Both organisations closed down last year after both Catherine and Emily returned to work. “Kate and Emily was about how to get on with your lives as co-parents. It was not about sitting around and complaining, but moving on to the next stage.
We had both moved on. For us that was it,” says Catherine. The women also felt that they could not work, look after their families and run the organisation.
They both needed to go back to work for financial reasons and after years of trying had not been able to find any ways of making money out of Kate and Emily.
The government had been in touch through the Child Maintenance Service. Catherine and Emily gave them all their material. “It has served its purpose for us,” says Catherine.
“I loved working from home and it was a great way for us to keep our cvs alive and to keep learning, but it was hard to make money out of it and I needed to earn a proper salary,” she adds.
She didn’t initially think she would be able to get back into investment banking, but once she started looking she saw job opportunities.
“If I were to get passionate about anything now,” says Catherine, “it would be about the number of 40 and 50 plus women who think their experience is worthless when it isn’t.
That is just a question of confidence. Your cv is what it is. I had 14 years of solid experience working for big firms, a good degree and postgraduate investment analysis exams.
I was quite surprised at how much interest there was when I first started looking. I had to take a three-week refresher courses and two exams to update my qualifications once I got my post which raised my confidence levels, but the practicalities of doing the job all came back to me once I took up the reins again.
I know what I am doing. Not much changes in 10 years. And you bring lots of things to the workplace that you do not value, but employers do, like maturity and a reduced bandwidth for nonsense. If you also made something of your career break then all power to you.”
Catherine found her current job as investment manager at fund consultancy Thompson Taraz after going on the workingmums.co.uk site and seeing jobs for Capability Jane, a flexible work consultancy for senior professional women.
She got the Thompson Taraz role through Capability Jane and was impressed by its proactive approach to flexible working, something which was very different from her previous experience 14 years previously.

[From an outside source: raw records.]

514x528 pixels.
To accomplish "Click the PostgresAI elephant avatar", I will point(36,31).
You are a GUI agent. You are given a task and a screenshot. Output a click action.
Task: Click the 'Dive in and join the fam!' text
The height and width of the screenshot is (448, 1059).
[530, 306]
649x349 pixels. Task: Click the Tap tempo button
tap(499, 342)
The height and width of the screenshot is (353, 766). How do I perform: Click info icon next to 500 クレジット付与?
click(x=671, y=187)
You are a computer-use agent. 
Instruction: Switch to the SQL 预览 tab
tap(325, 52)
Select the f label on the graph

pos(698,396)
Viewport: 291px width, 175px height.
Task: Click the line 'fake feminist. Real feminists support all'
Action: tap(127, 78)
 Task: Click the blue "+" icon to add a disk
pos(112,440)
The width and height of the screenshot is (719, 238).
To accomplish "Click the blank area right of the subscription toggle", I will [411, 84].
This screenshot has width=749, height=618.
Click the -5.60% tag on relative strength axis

“The perception back then was that clients would not understand part time work and that they would need you all the time, which is rubbish,” she says.
Almost half Thompson Taraz’s staff are part time and flexible, including the marketing manager and compliance officer. This flexibility means they can get really experienced staff like Catherine for roles which don’t need to be full time.
Catherine works three days a week and is “reasonably flexible” with the other two. “I feel very lucky to be able to work part time and I want to give a bit more,” she says.
She increased her days to four a week last year just before she took six weeks off for a hysterectomy in October.
“I didn’t want them to think I was taking them for a ride,” she says. She finds her job stimulating and says her biggest challenge is keeping her boundaries. “I could easily do five days and may do in the future, but I think part-time work is fabulous.”
She also thinks the fact that she is working is good for her children and encourages a sense of the work ethic and independence. Her son weekly boards and her daughter is old enough to look after herself until Catherine gets home.
Catherine says she does miss her work for Kate and Emily “terribly” and she and Emily are planning a review seven years on.
“It was a very creative time and provided a lot of excitement,” she says. She thinks her inclusion on the Timewise Top 50 Power Part-Timers is due to her work with Kate and Emily as well as the fact that she took a long career break.
“I think what we have inspired women. We managed to empower a lot of single mums to think creatively about getting a job.”